■ Written instruction 1:
Quote the pidfd patch description from "A pidfd can" to "respective alive-check.".
■ Written instruction 2:
Print every line of the records as it stands, leaving out the pictures.

■ Excerpted text:
A pidfd can outlive the task it refers to, and thus user-space must
already be prepared that the task underlying a pidfd is gone at the time
they get their hands on the pidfd. For instance, resolving the pidfd to
a PID via the fdinfo must be prepared to read `-1`.
Despite user-space knowing that a pidfd might be stale, several kernel
APIs currently add another layer that checks for this. In particular,
SO_PEERPIDFD returns `EINVAL` if the peer-task was already reaped,
but returns a stale pidfd if the task is reaped immediately after the
respective alive-check.
This has the unfortunate effect that user-space now has two ways to
check for the exact same scenario: A syscall might return
EINVAL/ESRCH/... *or* the pidfd might be stale, even though there is no
particular reason to distinguish both cases. This also propagates
through user-space APIs, which pass on pidfds. They must be prepared to
pass on `-1` *or* the pidfd, because there is no guaranteed way to get a
stale pidfd from the kernel.
This patch changes the core pidfd helpers to allow creation of pidfds
even if the PID is no longer linked to any task. This only affects one
of the three pidfd users that currently exist:
1) fanotify already tests for a linked TGID-task manually before
creating the PIDFD, thus it is not directly affected by this change.
However, note that the current fanotify code fails with an error if
the target process is reaped exactly between the TGID-check in
fanotify and the test in pidfd_prepare(). With this patch, this
will no longer be the case.
2) pidfd_open(2) calls find_get_pid() before creating the pidfd, thus
it is also not directly affected by this change.

■ Records for the exercise:
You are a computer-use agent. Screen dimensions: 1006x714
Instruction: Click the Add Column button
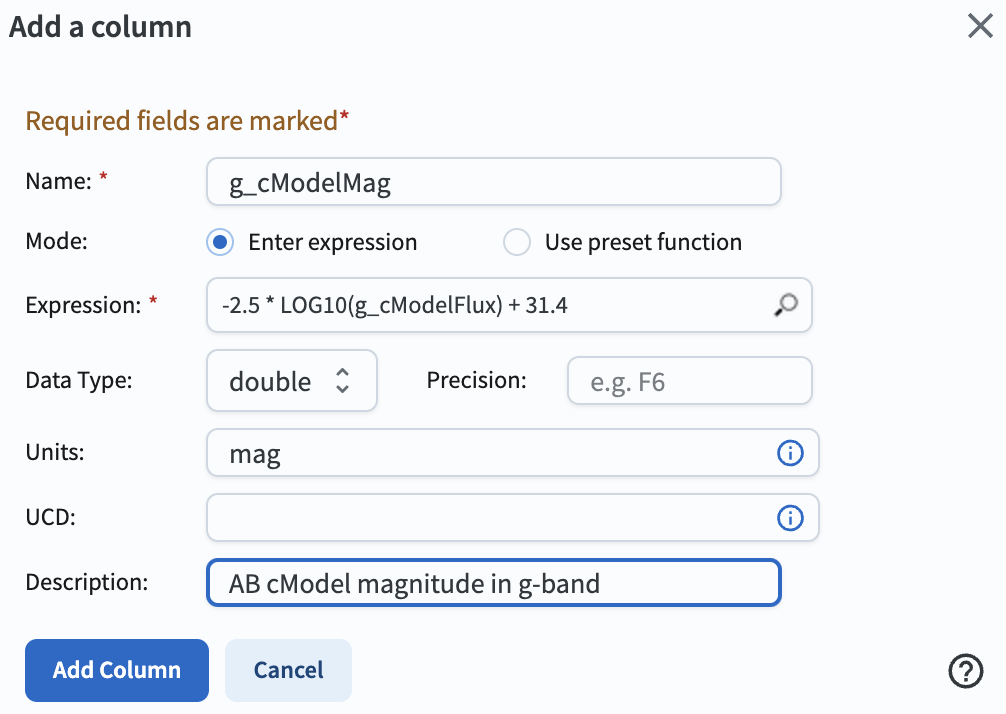tap(116, 670)
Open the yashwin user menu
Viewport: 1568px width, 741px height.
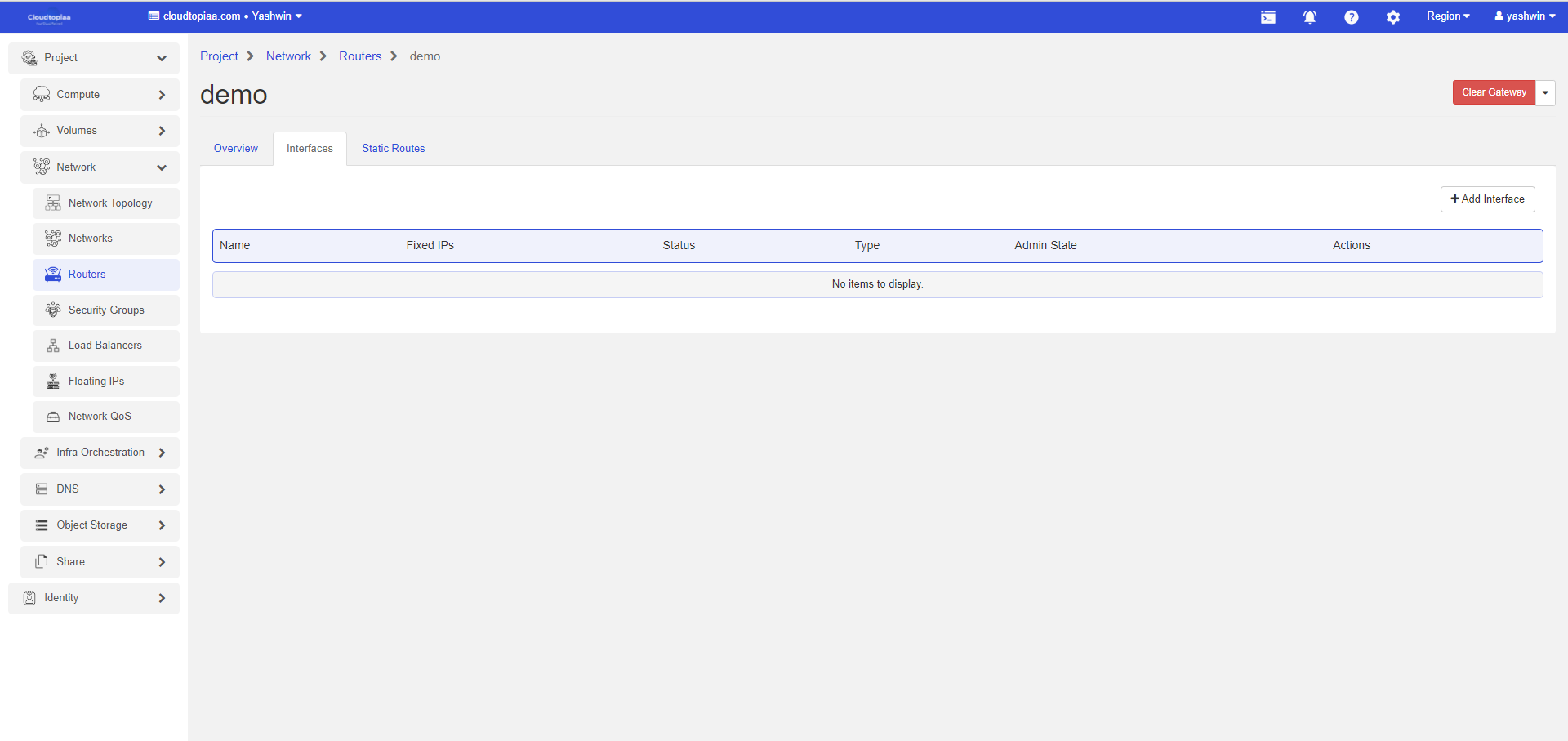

■ Problem solution 1:
A pidfd can outlive the task it refers to, and thus user-space must
already be prepared that the task underlying a pidfd is gone at the time
they get their hands on the pidfd. For instance, resolving the pidfd to
a PID via the fdinfo must be prepared to read `-1`.
Despite user-space knowing that a pidfd might be stale, several kernel
APIs currently add another layer that checks for this. In particular,
SO_PEERPIDFD returns `EINVAL` if the peer-task was already reaped,
but returns a stale pidfd if the task is reaped immediately after the
respective alive-check.

■ Problem solution 2:
You are a computer-use agent. Screen dimensions: 1006x714
Instruction: Click the Add Column button
tap(116, 670)
Open the yashwin user menu
Viewport: 1568px width, 741px height.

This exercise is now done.